What the task asks: Can you reproduce every one of the records below word for word, without changing or leaving out anything?

Data supplied:

-*-

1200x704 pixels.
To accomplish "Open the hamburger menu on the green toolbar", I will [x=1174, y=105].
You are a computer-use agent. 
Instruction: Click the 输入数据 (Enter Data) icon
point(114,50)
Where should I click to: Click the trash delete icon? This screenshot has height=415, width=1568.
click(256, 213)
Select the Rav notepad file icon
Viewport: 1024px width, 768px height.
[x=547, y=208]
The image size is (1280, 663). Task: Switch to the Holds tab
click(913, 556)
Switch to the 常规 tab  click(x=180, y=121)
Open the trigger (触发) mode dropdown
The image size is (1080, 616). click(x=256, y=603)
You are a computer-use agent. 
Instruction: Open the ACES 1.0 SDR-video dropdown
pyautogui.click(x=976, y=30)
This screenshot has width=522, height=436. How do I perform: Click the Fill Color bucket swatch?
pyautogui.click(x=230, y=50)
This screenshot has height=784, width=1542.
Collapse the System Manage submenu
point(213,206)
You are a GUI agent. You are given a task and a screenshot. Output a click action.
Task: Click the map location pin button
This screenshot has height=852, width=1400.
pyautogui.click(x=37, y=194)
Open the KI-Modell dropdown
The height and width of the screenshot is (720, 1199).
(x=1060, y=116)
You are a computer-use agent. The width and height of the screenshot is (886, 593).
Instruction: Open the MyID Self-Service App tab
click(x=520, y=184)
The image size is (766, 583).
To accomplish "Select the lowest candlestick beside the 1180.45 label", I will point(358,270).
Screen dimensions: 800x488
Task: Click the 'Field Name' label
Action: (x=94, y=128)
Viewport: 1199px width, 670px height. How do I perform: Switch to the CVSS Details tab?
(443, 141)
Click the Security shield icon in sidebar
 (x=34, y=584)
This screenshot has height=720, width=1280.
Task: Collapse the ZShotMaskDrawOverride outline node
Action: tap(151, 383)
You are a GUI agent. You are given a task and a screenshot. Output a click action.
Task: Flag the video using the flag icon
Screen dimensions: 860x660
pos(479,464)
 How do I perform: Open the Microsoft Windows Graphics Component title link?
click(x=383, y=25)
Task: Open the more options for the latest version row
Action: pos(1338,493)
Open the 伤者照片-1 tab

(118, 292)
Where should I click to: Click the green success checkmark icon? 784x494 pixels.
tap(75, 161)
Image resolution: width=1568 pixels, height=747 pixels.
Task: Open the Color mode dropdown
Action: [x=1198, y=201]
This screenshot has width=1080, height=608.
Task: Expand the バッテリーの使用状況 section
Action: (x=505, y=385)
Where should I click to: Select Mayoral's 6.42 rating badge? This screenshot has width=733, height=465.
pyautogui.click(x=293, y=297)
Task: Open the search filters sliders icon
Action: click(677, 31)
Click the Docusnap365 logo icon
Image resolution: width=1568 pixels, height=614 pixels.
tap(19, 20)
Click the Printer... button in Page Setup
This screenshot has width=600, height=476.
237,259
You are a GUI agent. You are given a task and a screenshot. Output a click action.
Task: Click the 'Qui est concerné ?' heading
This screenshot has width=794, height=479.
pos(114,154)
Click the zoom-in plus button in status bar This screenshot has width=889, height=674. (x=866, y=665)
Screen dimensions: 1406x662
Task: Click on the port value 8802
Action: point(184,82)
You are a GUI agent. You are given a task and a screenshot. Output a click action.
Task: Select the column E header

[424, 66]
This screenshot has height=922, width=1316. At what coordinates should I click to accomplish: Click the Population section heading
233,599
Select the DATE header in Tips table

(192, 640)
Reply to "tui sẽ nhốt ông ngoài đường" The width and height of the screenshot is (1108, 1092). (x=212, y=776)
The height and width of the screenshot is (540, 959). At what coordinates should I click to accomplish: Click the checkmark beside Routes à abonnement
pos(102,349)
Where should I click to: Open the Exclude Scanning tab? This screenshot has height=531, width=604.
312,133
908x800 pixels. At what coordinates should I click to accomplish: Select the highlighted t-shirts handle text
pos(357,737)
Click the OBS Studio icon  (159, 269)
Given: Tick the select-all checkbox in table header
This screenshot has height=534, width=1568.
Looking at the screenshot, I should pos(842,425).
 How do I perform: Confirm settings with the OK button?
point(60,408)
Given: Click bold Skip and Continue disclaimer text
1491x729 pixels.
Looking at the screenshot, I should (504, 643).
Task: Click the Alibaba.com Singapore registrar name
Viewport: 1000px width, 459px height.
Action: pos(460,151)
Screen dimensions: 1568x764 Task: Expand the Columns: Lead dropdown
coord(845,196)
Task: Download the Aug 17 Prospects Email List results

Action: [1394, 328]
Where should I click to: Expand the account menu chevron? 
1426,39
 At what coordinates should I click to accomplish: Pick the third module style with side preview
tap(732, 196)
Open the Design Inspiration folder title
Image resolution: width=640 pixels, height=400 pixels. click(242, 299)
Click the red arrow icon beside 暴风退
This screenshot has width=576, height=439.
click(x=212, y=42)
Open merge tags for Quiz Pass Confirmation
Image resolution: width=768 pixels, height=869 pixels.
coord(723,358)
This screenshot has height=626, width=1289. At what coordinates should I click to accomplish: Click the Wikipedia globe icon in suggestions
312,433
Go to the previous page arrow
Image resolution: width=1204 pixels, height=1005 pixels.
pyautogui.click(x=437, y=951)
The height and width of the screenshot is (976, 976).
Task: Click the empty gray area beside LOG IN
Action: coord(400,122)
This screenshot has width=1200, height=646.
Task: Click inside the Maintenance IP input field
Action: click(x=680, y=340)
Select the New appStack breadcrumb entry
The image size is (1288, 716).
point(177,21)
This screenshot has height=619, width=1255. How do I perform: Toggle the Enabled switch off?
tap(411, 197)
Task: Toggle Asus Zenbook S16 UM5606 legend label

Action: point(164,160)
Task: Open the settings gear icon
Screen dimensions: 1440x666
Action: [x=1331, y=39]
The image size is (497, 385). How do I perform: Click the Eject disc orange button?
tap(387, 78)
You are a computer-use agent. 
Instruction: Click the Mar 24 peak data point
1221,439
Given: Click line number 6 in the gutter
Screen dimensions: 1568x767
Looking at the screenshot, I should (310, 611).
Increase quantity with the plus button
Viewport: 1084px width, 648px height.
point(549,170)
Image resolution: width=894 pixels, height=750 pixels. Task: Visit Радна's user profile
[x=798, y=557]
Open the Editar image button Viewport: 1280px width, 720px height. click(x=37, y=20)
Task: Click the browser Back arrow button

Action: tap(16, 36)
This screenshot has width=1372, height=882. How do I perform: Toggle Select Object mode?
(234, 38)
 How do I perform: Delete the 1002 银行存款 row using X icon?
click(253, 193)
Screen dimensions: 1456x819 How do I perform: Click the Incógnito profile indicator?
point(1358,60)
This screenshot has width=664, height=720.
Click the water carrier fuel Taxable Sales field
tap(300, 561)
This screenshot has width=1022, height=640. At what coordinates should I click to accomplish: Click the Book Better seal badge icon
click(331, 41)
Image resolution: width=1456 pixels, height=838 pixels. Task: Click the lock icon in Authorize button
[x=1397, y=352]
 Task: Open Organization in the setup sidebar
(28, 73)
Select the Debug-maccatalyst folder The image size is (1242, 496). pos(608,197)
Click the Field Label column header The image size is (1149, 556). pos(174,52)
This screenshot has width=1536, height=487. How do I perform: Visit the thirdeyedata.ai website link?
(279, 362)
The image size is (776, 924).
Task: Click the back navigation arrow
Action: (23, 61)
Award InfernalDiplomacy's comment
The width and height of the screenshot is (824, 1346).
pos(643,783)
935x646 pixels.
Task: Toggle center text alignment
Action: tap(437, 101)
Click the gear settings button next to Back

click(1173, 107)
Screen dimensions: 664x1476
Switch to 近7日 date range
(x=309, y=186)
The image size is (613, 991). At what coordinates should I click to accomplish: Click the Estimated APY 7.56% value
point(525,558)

-*-

Solution to this problem:
1200x704 pixels.
To accomplish "Open the hamburger menu on the green toolbar", I will [x=1174, y=105].
You are a computer-use agent. 
Instruction: Click the 输入数据 (Enter Data) icon
point(114,50)
Where should I click to: Click the trash delete icon? This screenshot has height=415, width=1568.
click(256, 213)
Select the Rav notepad file icon
Viewport: 1024px width, 768px height.
[x=547, y=208]
The image size is (1280, 663). Task: Switch to the Holds tab
click(913, 556)
Switch to the 常规 tab  click(x=180, y=121)
Open the trigger (触发) mode dropdown
The image size is (1080, 616). click(x=256, y=603)
You are a computer-use agent. 
Instruction: Open the ACES 1.0 SDR-video dropdown
pyautogui.click(x=976, y=30)
This screenshot has width=522, height=436. How do I perform: Click the Fill Color bucket swatch?
pyautogui.click(x=230, y=50)
This screenshot has height=784, width=1542.
Collapse the System Manage submenu
point(213,206)
You are a GUI agent. You are given a task and a screenshot. Output a click action.
Task: Click the map location pin button
This screenshot has height=852, width=1400.
pyautogui.click(x=37, y=194)
Open the KI-Modell dropdown
The height and width of the screenshot is (720, 1199).
(x=1060, y=116)
You are a computer-use agent. The width and height of the screenshot is (886, 593).
Instruction: Open the MyID Self-Service App tab
click(x=520, y=184)
The image size is (766, 583).
To accomplish "Select the lowest candlestick beside the 1180.45 label", I will point(358,270).
Screen dimensions: 800x488
Task: Click the 'Field Name' label
Action: (x=94, y=128)
Viewport: 1199px width, 670px height. How do I perform: Switch to the CVSS Details tab?
(443, 141)
Click the Security shield icon in sidebar
 (x=34, y=584)
This screenshot has height=720, width=1280.
Task: Collapse the ZShotMaskDrawOverride outline node
Action: tap(151, 383)
You are a GUI agent. You are given a task and a screenshot. Output a click action.
Task: Flag the video using the flag icon
Screen dimensions: 860x660
pos(479,464)
 How do I perform: Open the Microsoft Windows Graphics Component title link?
click(x=383, y=25)
Task: Open the more options for the latest version row
Action: pos(1338,493)
Open the 伤者照片-1 tab

(118, 292)
Where should I click to: Click the green success checkmark icon? 784x494 pixels.
tap(75, 161)
Image resolution: width=1568 pixels, height=747 pixels.
Task: Open the Color mode dropdown
Action: [x=1198, y=201]
This screenshot has width=1080, height=608.
Task: Expand the バッテリーの使用状況 section
Action: (x=505, y=385)
Where should I click to: Select Mayoral's 6.42 rating badge? This screenshot has width=733, height=465.
pyautogui.click(x=293, y=297)
Task: Open the search filters sliders icon
Action: click(677, 31)
Click the Docusnap365 logo icon
Image resolution: width=1568 pixels, height=614 pixels.
tap(19, 20)
Click the Printer... button in Page Setup
This screenshot has width=600, height=476.
237,259
You are a GUI agent. You are given a task and a screenshot. Output a click action.
Task: Click the 'Qui est concerné ?' heading
This screenshot has width=794, height=479.
pos(114,154)
Click the zoom-in plus button in status bar This screenshot has width=889, height=674. (x=866, y=665)
Screen dimensions: 1406x662
Task: Click on the port value 8802
Action: point(184,82)
You are a GUI agent. You are given a task and a screenshot. Output a click action.
Task: Select the column E header

[424, 66]
This screenshot has height=922, width=1316. At what coordinates should I click to accomplish: Click the Population section heading
233,599
Select the DATE header in Tips table

(192, 640)
Reply to "tui sẽ nhốt ông ngoài đường" The width and height of the screenshot is (1108, 1092). (x=212, y=776)
The height and width of the screenshot is (540, 959). At what coordinates should I click to accomplish: Click the checkmark beside Routes à abonnement
pos(102,349)
Where should I click to: Open the Exclude Scanning tab? This screenshot has height=531, width=604.
312,133
908x800 pixels. At what coordinates should I click to accomplish: Select the highlighted t-shirts handle text
pos(357,737)
Click the OBS Studio icon  (159, 269)
Given: Tick the select-all checkbox in table header
This screenshot has height=534, width=1568.
Looking at the screenshot, I should pos(842,425).
 How do I perform: Confirm settings with the OK button?
point(60,408)
Given: Click bold Skip and Continue disclaimer text
1491x729 pixels.
Looking at the screenshot, I should (504, 643).
Task: Click the Alibaba.com Singapore registrar name
Viewport: 1000px width, 459px height.
Action: pos(460,151)
Screen dimensions: 1568x764 Task: Expand the Columns: Lead dropdown
coord(845,196)
Task: Download the Aug 17 Prospects Email List results

Action: [1394, 328]
Where should I click to: Expand the account menu chevron? 
1426,39
 At what coordinates should I click to accomplish: Pick the third module style with side preview
tap(732, 196)
Open the Design Inspiration folder title
Image resolution: width=640 pixels, height=400 pixels. click(242, 299)
Click the red arrow icon beside 暴风退
This screenshot has width=576, height=439.
click(x=212, y=42)
Open merge tags for Quiz Pass Confirmation
Image resolution: width=768 pixels, height=869 pixels.
coord(723,358)
This screenshot has height=626, width=1289. At what coordinates should I click to accomplish: Click the Wikipedia globe icon in suggestions
312,433
Go to the previous page arrow
Image resolution: width=1204 pixels, height=1005 pixels.
pyautogui.click(x=437, y=951)
The height and width of the screenshot is (976, 976).
Task: Click the empty gray area beside LOG IN
Action: coord(400,122)
This screenshot has width=1200, height=646.
Task: Click inside the Maintenance IP input field
Action: click(x=680, y=340)
Select the New appStack breadcrumb entry
The image size is (1288, 716).
point(177,21)
This screenshot has height=619, width=1255. How do I perform: Toggle the Enabled switch off?
tap(411, 197)
Task: Toggle Asus Zenbook S16 UM5606 legend label

Action: point(164,160)
Task: Open the settings gear icon
Screen dimensions: 1440x666
Action: [x=1331, y=39]
The image size is (497, 385). How do I perform: Click the Eject disc orange button?
tap(387, 78)
You are a computer-use agent. 
Instruction: Click the Mar 24 peak data point
1221,439
Given: Click line number 6 in the gutter
Screen dimensions: 1568x767
Looking at the screenshot, I should (310, 611).
Increase quantity with the plus button
Viewport: 1084px width, 648px height.
point(549,170)
Image resolution: width=894 pixels, height=750 pixels. Task: Visit Радна's user profile
[x=798, y=557]
Open the Editar image button Viewport: 1280px width, 720px height. click(x=37, y=20)
Task: Click the browser Back arrow button

Action: tap(16, 36)
This screenshot has width=1372, height=882. How do I perform: Toggle Select Object mode?
(234, 38)
 How do I perform: Delete the 1002 银行存款 row using X icon?
click(253, 193)
Screen dimensions: 1456x819 How do I perform: Click the Incógnito profile indicator?
point(1358,60)
This screenshot has width=664, height=720.
Click the water carrier fuel Taxable Sales field
tap(300, 561)
This screenshot has width=1022, height=640. At what coordinates should I click to accomplish: Click the Book Better seal badge icon
click(331, 41)
Image resolution: width=1456 pixels, height=838 pixels. Task: Click the lock icon in Authorize button
[x=1397, y=352]
 Task: Open Organization in the setup sidebar
(28, 73)
Select the Debug-maccatalyst folder The image size is (1242, 496). pos(608,197)
Click the Field Label column header The image size is (1149, 556). pos(174,52)
This screenshot has width=1536, height=487. How do I perform: Visit the thirdeyedata.ai website link?
(279, 362)
The image size is (776, 924).
Task: Click the back navigation arrow
Action: (23, 61)
Award InfernalDiplomacy's comment
The width and height of the screenshot is (824, 1346).
pos(643,783)
935x646 pixels.
Task: Toggle center text alignment
Action: tap(437, 101)
Click the gear settings button next to Back

click(1173, 107)
Screen dimensions: 664x1476
Switch to 近7日 date range
(x=309, y=186)
The image size is (613, 991). At what coordinates should I click to accomplish: Click the Estimated APY 7.56% value
point(525,558)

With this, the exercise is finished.